═════ PROVIDED DATA

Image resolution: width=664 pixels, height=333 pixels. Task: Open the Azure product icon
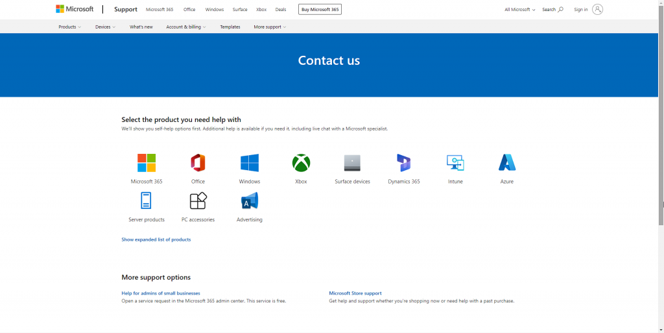[507, 163]
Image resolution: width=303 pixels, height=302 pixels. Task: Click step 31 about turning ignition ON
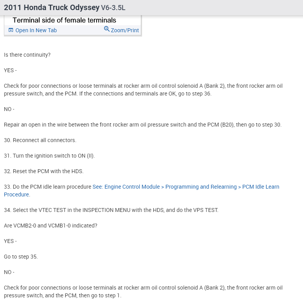click(x=49, y=156)
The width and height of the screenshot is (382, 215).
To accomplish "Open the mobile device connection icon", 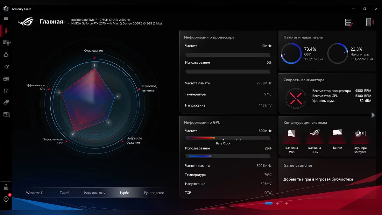I will tap(368, 22).
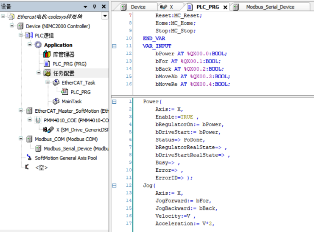Screen dimensions: 314x233
Task: Pin the 设备 panel with the pushpin
Action: 94,6
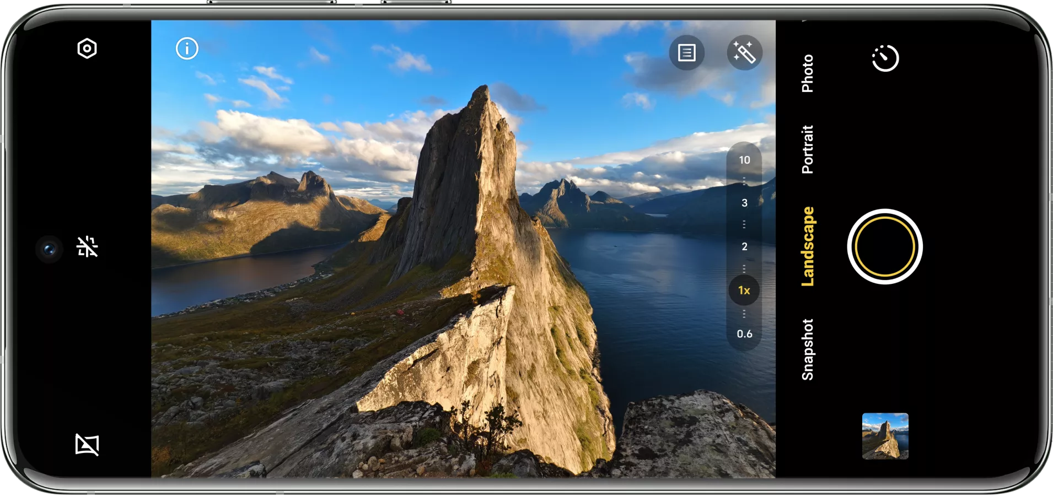Switch to Photo mode
The width and height of the screenshot is (1053, 496).
click(807, 73)
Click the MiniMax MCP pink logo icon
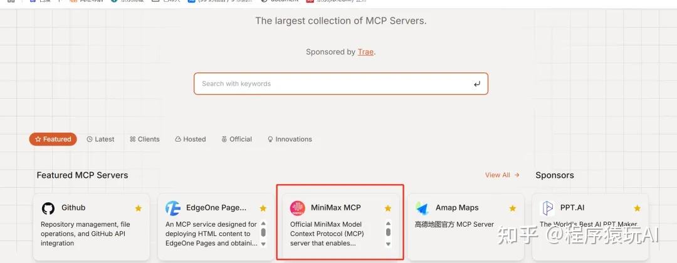Image resolution: width=677 pixels, height=263 pixels. 298,209
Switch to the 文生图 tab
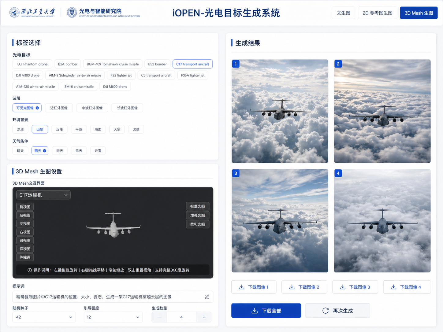 pos(343,13)
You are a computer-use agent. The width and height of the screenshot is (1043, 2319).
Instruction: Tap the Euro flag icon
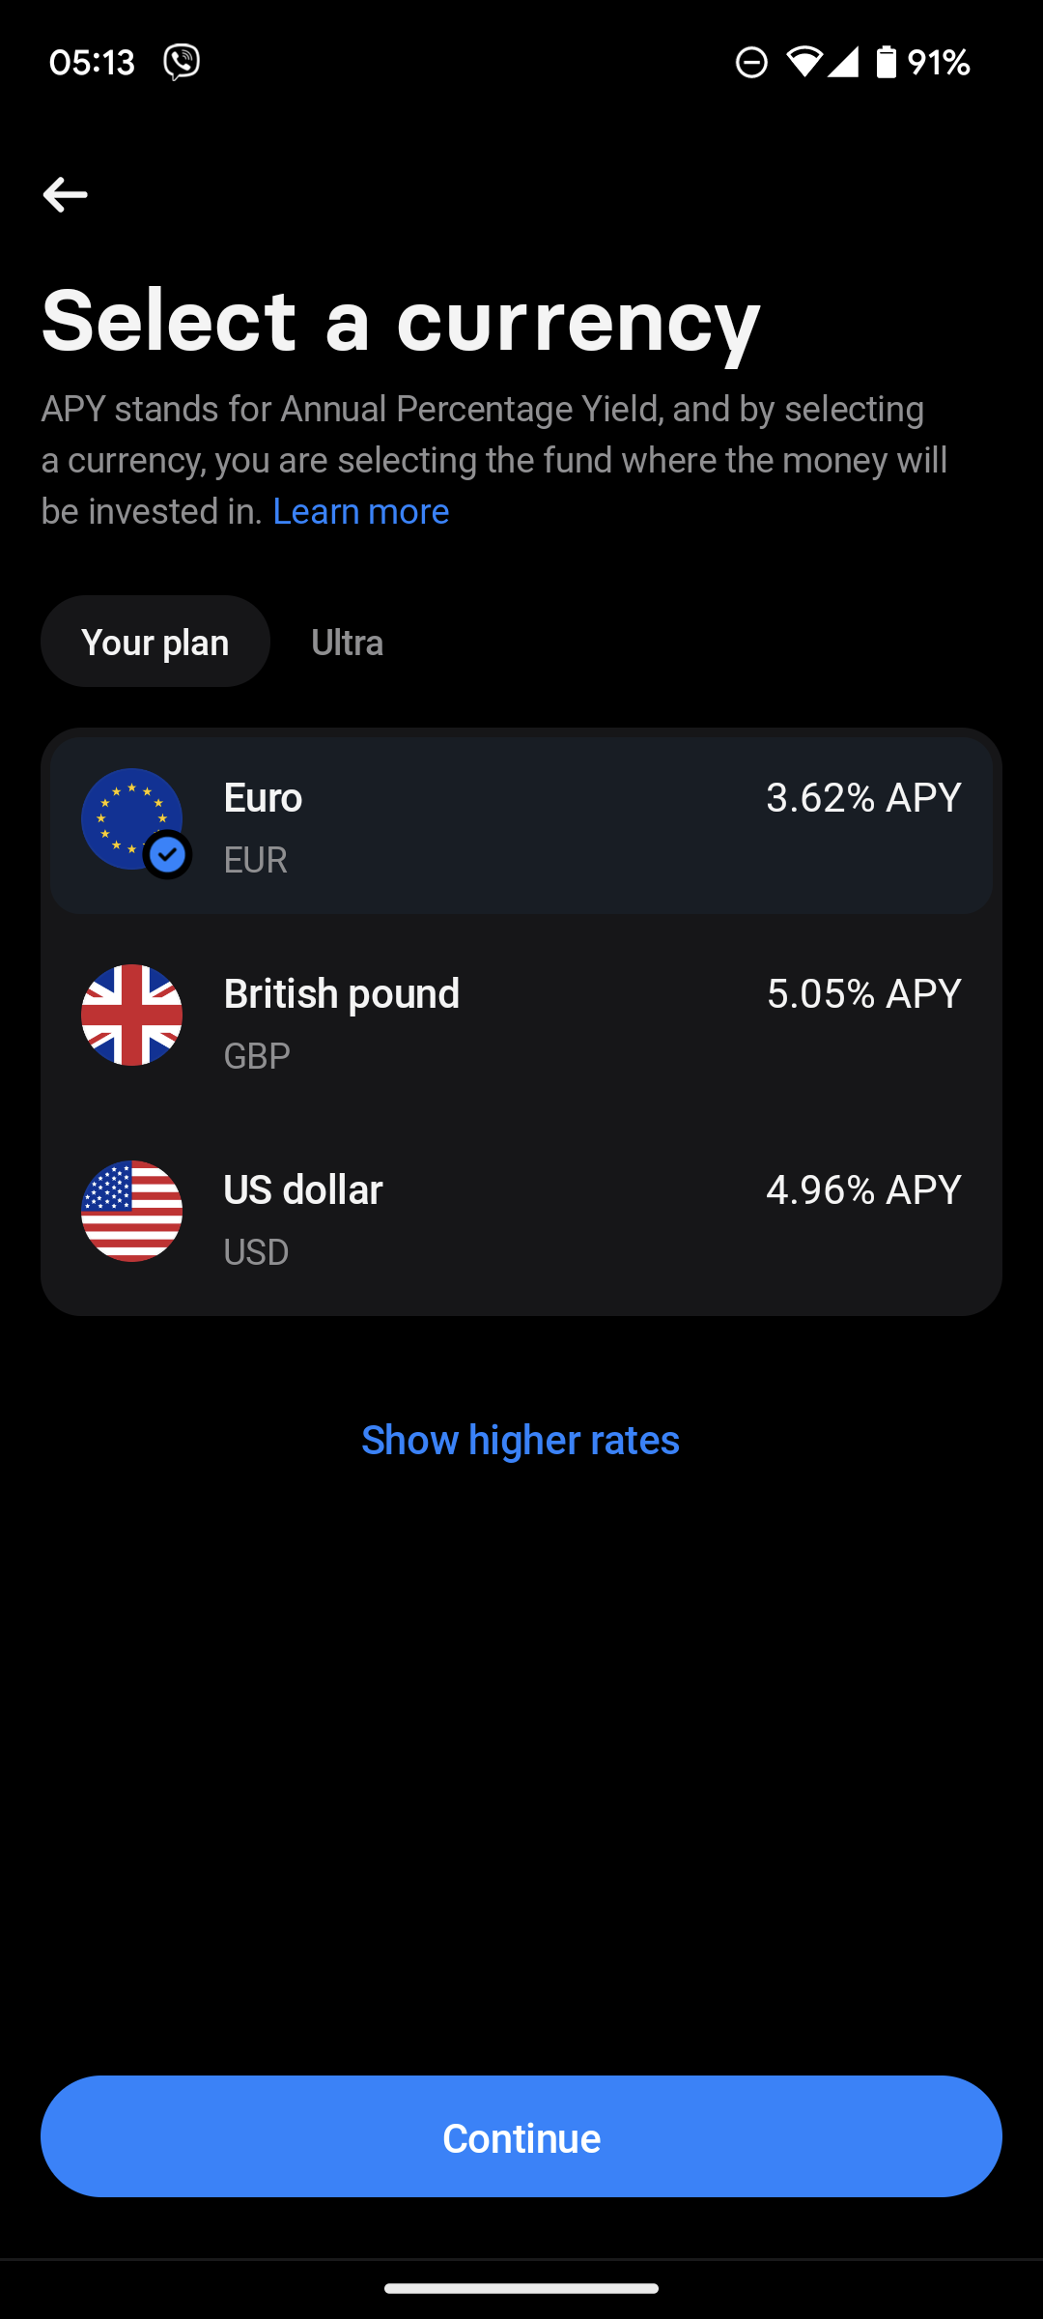131,819
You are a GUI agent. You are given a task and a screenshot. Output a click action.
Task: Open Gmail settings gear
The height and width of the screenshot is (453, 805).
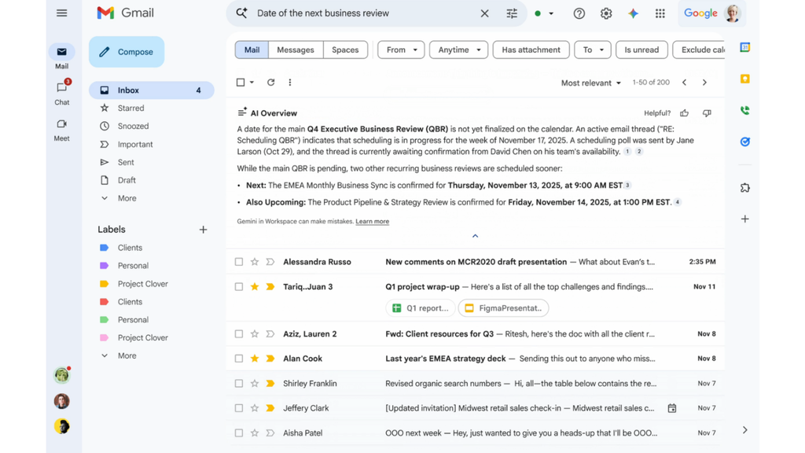click(605, 13)
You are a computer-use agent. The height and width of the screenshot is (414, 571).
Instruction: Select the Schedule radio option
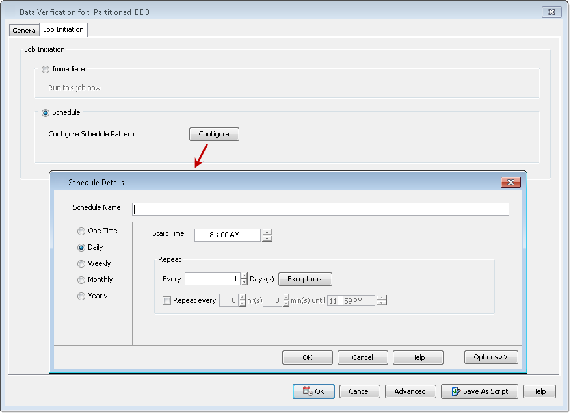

══════════

» **EXERCISE INSTRUCTIONS**
Only the lines from the line with "Click the MiniMax MCP pink logo icon" through the end of the records belong in your copy. Repeat them exactly, without pictures.

» **WRITTEN ANSWER**
Click the MiniMax MCP pink logo icon
Image resolution: width=677 pixels, height=263 pixels. 298,209
Switch to the 文生图 tab
 pos(343,13)
You are a computer-use agent. The width and height of the screenshot is (1043, 2319).
Instruction: Tap the Euro flag icon
131,819
You are a GUI agent. You are given a task and a screenshot. Output a click action.
Task: Open Gmail settings gear
The height and width of the screenshot is (453, 805).
click(605, 13)
You are a computer-use agent. The height and width of the screenshot is (414, 571).
Instruction: Select the Schedule radio option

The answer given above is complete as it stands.